The most important things she taught me was to intentionally practice stress management strategies. This may seem too simple to be helpful, but the reality is that most people find advice like this cliche and therefore don’t actively apply it in every day life.
Due to things like Pinterst, Delicious and other digital hoarding resources along with the simple abundant of information that technology makes possible, people sometimes get in the habit of collecting strategies for different things and then never actually applying them. Also, because of the nature of a cliché phrase, people tend to discount the true wisdom behind some ideas and never really analyze how it could help them personally; I know for a long time I did. However, when we decide to make a change in your life it is important that you don’t simply hoard advice but rather that you also implement strategies.
If you type into Google “Stress Relief Strategies” you literally get more than 3 million resources. I took a peak at a few of the resources and found a variety of types of resources that cater to any type of person. I modified my search to Buddhist Stress Relief Strategies and found Buddhist strategies for coping with stress. I searched for Stress Relief Strategies for Moms and found an article on ways to adjust your life as a parent to help proactively prevent stress. But, my favorite search was 100 ways to relieve stress and I found an approach for Christan Women, “Strategies for Positive Change’s” 100 ways to overcome stress and, my favorite “100 Ways to Reduce Stress: Making the Balancing Act More Manageable”. If you don’t like the suggestions I give I urge you to try these other sites or do your own search.
Below are the strategies practice that I have found most helpful when I made a dedicated effort to applying them in my every day life. The way I approach this was to pick one strategy to focus on ever week and, as I added to my repertoire, I was able to more quickly apply an appropriate strategy to the times when I was feeling stressed.
This literally changed my entire outlook on life. Sticking with the idea of deconstructing clichés, reframing is based on the idea of changing your mindset from a “glass half empty” pessimism to a “glass half full” optimism. But, in addition to finding a more positive mindset, the idea of reframing is based upon the idea that you take existing problems, situations, and stresses and try to look at them in a new light. You are seeking not only a more positive outlook on life but also a more productive and reflective outlook. Now, for this to work you have to actually believe the more positive outlook you have found for a situation. This process may take time to adapt to because it requires letting go of grudges and stereotypes and self-fulfilling prophecies that humans naturally harbor. But in a week I was able to utilize reframing enough that it was, with contestant conscious effort, able to transform my angry and bitter attitude and help me let go of many of my anxieties.
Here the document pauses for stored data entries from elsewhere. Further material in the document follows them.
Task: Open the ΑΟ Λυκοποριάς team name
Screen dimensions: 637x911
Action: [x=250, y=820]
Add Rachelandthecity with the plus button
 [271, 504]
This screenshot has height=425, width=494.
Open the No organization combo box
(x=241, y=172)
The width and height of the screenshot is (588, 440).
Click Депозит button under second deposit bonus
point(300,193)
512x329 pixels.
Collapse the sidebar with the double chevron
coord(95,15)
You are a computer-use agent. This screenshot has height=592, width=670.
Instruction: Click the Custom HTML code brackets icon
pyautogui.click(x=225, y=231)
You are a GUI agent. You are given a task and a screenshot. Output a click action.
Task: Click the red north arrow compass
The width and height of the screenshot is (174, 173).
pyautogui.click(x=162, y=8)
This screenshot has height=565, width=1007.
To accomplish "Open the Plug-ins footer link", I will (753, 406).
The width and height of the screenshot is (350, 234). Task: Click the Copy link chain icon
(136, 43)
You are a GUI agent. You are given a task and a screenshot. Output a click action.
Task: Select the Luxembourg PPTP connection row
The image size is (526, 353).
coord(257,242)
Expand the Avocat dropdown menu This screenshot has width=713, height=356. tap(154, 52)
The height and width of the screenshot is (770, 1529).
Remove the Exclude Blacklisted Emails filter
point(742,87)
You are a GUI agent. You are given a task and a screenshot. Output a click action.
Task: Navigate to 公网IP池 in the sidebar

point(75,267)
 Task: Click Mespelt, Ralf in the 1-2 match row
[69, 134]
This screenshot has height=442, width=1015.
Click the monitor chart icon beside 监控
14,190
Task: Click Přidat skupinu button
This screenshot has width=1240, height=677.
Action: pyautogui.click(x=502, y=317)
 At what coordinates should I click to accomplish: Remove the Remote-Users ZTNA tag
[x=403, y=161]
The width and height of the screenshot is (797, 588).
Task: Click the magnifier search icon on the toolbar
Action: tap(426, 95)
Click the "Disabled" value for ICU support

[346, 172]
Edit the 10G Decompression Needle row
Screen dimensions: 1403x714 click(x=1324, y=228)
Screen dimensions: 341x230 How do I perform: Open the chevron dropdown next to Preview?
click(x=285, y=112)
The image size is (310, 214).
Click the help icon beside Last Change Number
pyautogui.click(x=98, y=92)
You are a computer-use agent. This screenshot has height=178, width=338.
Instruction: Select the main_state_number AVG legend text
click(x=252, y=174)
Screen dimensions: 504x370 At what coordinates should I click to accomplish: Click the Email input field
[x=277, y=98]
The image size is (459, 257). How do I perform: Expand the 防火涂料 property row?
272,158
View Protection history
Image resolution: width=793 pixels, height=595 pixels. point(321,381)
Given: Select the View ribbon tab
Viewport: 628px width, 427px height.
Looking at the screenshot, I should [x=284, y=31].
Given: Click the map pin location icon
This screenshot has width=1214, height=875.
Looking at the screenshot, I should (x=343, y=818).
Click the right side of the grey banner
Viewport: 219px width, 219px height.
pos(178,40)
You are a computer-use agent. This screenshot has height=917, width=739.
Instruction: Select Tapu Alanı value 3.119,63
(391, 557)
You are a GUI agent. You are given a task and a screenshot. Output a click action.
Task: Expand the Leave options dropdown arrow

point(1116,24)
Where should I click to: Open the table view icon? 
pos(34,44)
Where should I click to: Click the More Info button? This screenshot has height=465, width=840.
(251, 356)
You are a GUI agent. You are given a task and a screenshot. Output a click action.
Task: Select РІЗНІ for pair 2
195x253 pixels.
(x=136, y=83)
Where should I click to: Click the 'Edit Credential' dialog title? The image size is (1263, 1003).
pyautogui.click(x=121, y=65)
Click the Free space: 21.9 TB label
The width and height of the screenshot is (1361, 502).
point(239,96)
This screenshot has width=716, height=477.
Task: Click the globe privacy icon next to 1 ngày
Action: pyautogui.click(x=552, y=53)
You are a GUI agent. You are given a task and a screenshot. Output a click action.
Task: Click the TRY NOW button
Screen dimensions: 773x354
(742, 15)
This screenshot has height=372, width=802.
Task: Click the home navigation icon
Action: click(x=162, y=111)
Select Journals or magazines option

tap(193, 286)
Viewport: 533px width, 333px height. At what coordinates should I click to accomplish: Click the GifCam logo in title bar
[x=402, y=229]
Below is a list of ways that you can change a negative outlook on a situation or person and apply more positive frame to the situations.
attends to details
won't follow rules
talks too much
Visit the University of Florida’s page on reframing for further information.
Imagine that distracting tasks are already complete
Even with a more positive outlook on life, the realities of day-to-day operations can cause anxiety. Things like a sink full of dirty dishes, a couch full of clean but unfolded laundry, or a daunting to-do list can cause stress that hinders you from effectively tackling tasks. I remember specifically the amount of anxiety it would cause me when I would come home from a weekend work trip and see a filthy kitchen left by my housemates. It would literally keep me from doing anything else until I cleaned the kitchen. This was a problem because there might be other more important things that needed done, like spending time with my son who I hadn’t seen in him two days, that I couldn’t accomplish because of this anxiety. Then I tried imagine that distracting tasks are already complete and that would relieve my stress some and I would be able to come back to that when needed.
The idea is actually as simple as it sounds. When I would feel overwhelmed after my weekly trips I would stop wherever I was standing when I felt paralyzed by distracting tasks and close my eyes. I would image what it would physically look like if that task were finished (a clean kitchen, a completed to-do list, etc), take a deep breath, and let that feeling of accomplishment that completed tasks gives me sink in and then I would open my eyes. No, this is not magic and the dishes were still there, but the stress was elevated because I knew that eventually it would get done and in the mean time I could focus on things more important.
While the other two strategies address the mental reasons that stressors affect us, breathing activities seek to calm the emotions and the mind.
There are many different types of breathing activities. One of my original favorites, before I actively started meditating, is called Four square breathing. The idea is to control your breathing to stop your racing mind and anxious nerves. Follow the link to learn more.
Also, meditation has been an extremely important part of my journey towards being less anxious. I practice Shambhala meditation which focuses on mindfulness rather than religious enlightenment. However, there are numerous meditation techniques. To get started with a free online meditation class visit OnlineMeditation.org.
All of these strategies are related to managing the physical symptoms of stress affect your mind. When you do this you can take your emotions out of control and let your brain more effectively guide you through life.